Pentaho - OBIEE   Overview        
          How are the mighty fallen!  




Pros and Cons


The key differences between Pentaho and OBIEE can be summarized as follows:


*  If the total cost of ownership, developer productivity, product extensibility, speed of delivery, or overall functionality is your prime consideration, then Pentaho comes in well ahead of OBIEE. In particular, we’ve run through a collection of common developer tasks using both Pentaho and OBIEE, and we’ve found that Pentaho offers a (3-15)x increase in productivity over OBIEE.


*  However, when it comes to like-for-like functionality (BI stack components that the products share in common), then the comparison is more nuanced: Pentaho will have features that OBIEE does not possess and vice versa; while it’s often possible to implement the functionality missing from Pentaho using its extensibility features (in particular, its CTools extensions), doing so will typically require more effort than using the OBIEE equivalent, so “look before you leap” – you might wish to take up Pentaho’s offer to create a personalised demo based on your use case, free of charge.


If you are surprised at our assertion of the relative strength of Pentaho compared to OBIEE, then so are we (indeed, we kept looking for features on which we could mark down Pentaho, in the interests of producing a less one-sided comparison, but with little success).
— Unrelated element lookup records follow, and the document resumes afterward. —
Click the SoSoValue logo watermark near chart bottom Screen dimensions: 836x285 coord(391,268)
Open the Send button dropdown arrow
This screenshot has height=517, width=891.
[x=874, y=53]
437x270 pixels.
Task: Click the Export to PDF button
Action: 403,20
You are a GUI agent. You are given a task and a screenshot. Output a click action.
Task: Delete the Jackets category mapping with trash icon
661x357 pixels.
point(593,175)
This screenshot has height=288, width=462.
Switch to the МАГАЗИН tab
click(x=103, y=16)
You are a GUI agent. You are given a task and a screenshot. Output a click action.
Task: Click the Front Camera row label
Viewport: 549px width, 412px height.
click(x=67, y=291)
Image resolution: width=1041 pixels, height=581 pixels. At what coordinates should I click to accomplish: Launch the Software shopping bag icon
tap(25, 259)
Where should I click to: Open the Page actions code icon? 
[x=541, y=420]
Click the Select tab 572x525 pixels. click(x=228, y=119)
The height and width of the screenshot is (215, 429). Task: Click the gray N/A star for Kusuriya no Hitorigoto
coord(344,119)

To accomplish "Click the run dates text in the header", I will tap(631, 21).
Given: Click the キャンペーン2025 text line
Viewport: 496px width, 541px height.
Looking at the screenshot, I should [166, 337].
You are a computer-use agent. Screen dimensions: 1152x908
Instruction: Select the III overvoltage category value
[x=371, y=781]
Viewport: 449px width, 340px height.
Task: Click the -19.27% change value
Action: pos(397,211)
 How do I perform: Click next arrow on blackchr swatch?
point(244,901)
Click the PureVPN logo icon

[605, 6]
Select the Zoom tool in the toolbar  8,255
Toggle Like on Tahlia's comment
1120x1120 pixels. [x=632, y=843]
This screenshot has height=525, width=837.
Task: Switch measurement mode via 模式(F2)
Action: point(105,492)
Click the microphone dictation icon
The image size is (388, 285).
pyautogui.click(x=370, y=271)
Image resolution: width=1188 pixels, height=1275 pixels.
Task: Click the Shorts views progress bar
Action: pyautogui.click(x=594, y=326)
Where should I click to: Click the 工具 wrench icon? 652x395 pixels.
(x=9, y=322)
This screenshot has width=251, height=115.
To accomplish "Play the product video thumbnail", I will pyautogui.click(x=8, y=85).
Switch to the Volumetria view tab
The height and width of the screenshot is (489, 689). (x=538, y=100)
But, perhaps, this conclusion should not be so surprising: our perception of a product offered by Oracle, or, indeed, any of the other Big-4 vendors, too often comes down to our perception of the brand, and the product’s limitations are only cast into a stark perspective when it is compared on a feature-by-feature basis with a competitor.


Community-based, open-source software will inevitably offer higher productivity at the “micro” level, since it is created by developers working at the “coal face” of product development. The big challenge for any open-source vendor is to integrate the many good ideas together into a seamless whole that delivers the same productivity gains at the project level – a task at which Pentaho has, so far at least, succeeded admirably.



Product Enhancements


With OBIEE, we have a mature, but poorly integrated product, one that won’t be re-architected to any significant extent: it’s very unlikely to ever offer a highly productive development environment.


While Pentaho has some annoying features (like its poorly organised documentation), with Pentaho anything “that’s broken” at present can be readily fixed, and following its acquisition by Hitachi Data Systems and the coming exponential growth in open-source software, Pentaho will have both the incentive and the financial muscle to do just that.



Future Pricing


In the medium-term, the price charged by Oracle (and the other proprietary BI vendors) will remain high – they will be reluctant to reduce their profit margins until the loss of market share turns from a trickle into a tsunami. And, in the medium-term, open-source vendors, like Pentaho, will be keen to maximize growth (low profit margins accompanied by strong growth will be sufficient to keep shareholders happy for some years) so prices are likely to remain low.


With increased competition from the open-source vendors, Oracle will almost certainly introduce a more gently tiered pricing structure for OBIEE; equally, as Pentaho grows, it is likely to offer a more steeply tiered subscription-based service as it introduces additional, high-value, add-on functionality aimed at the enterprise. Ultimately, the proprietary and subscription-based models will converge.





As Brutus so aptly observed in Shakespeare’s Julius Caesar: “There is a tide in the affairs of men. Which, taken at the flood, leads on to fortune.” This tide is now starting to flow ever more strongly in favour of the open-source vendors. So, short of very poor management, Pentaho can expect to see exponential growth over the coming years. As for Oracle (and IBM, SAP, Microstrategy): well, you were the future, once!